19 August 2007

Dr. Bajan's Sovietabilly

Stumbled across this one, and I'm so glad I did. Dr. Bajan, his website says,

comes from Leningrad, where the electric guitar and rock music once represented the only way he could distance himself from the [hyperbolic?] facade that was Soviet existence at the time. Even back then it was already clear that he had a soft spot for fast solos. After a while, the guitar wasn’t subversive enough for him and he turned – back to his roots – to the bajan, the accordion. A totally new perspective on his own musical tradition opened up for him. Up until then, the revolutionary anthems and Soviet pop hits of his musical environment provoked more eye-rolling than anything else, but now, exploring the roots of his musical heritage more deeply, he uncovered its connections to klezmer, jazz and folk music.
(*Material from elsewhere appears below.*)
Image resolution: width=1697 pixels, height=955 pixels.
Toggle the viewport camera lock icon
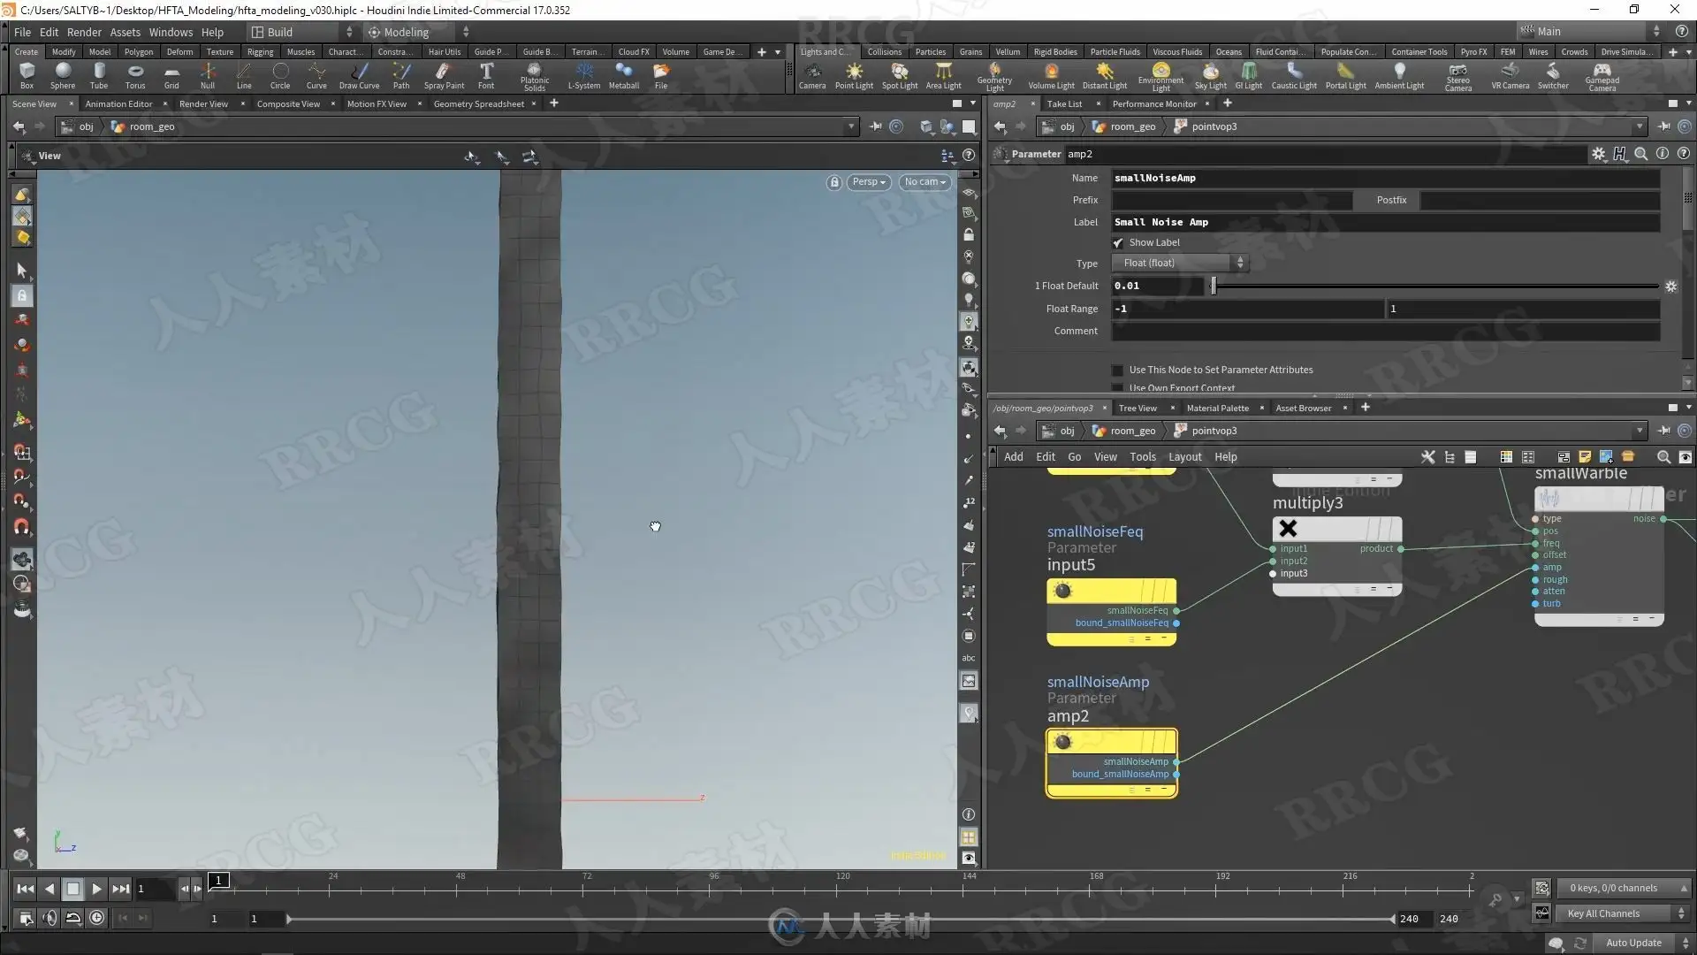coord(833,182)
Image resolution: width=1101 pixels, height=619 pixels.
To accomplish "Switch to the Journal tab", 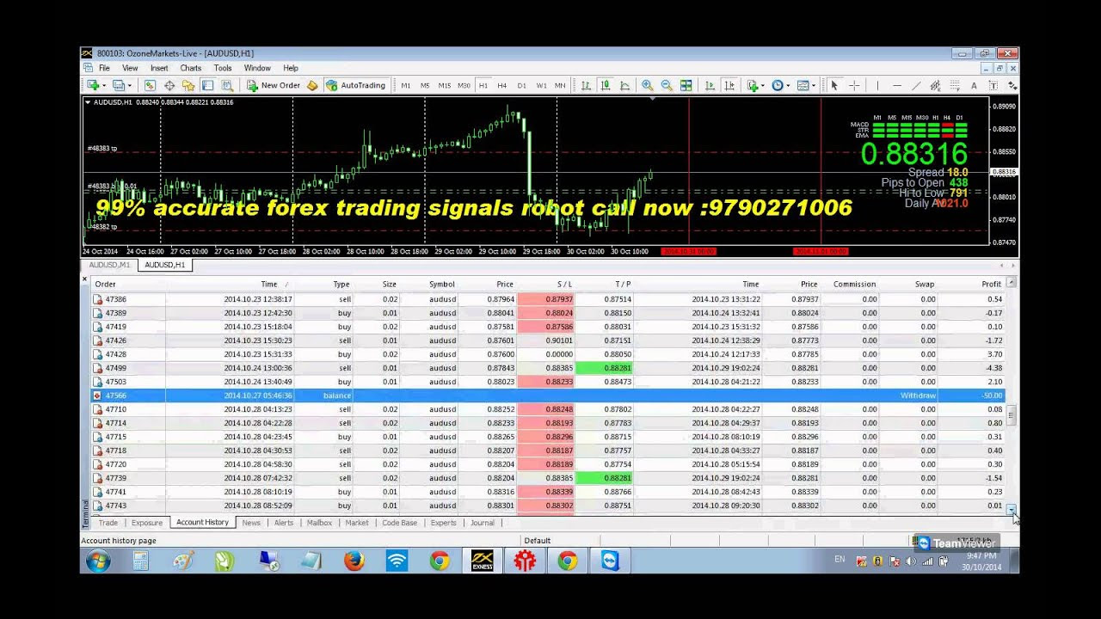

Dr. Bajan drew on all of these influences – plus a hefty dose of rock’n roll – to create a totally original, contemporary new form: sovietabilly, music that conveys an intimate view of the dry-eyed and playful take of one post-Soviet cosmopolitan on life, the universe and groove. Balkan meets Charlie Parker in the kitchen of a Berlin walk-up flat, Manu Chao meets Odessa pentatonic. From the covers of Deep Purple right up through the much-loved “Kasatschoks” – whatever he touches is transformed in the blink of an eye into Dr. Bajan.

Sure, he sings like he's had more than enough vodka. It's big, raucous fun that proves you don't have to play polkas to get a party going with an accordion. His rock-folk mashup reminds me a bit of another Russian product, the band Limpopo. Dr. Bajan - Sovietabilly

Samples from the 2005 album Sovietabilly
Prinzessin auf der Erbse

Klezmer Hop

[mp3] Dr. Bajan: Früher In Leningrad

Samples from the 2006 album Fantasmagoria

Svetit No Ne Grejet

Pervomai

Hear more samples and find out more at Dr. Bajan's website.
Dr. Bajan on Youtube


Oh, and Dr. Bajan -- if you're reading this, send me a copy of Fantasmagoria for review/airplay, okay?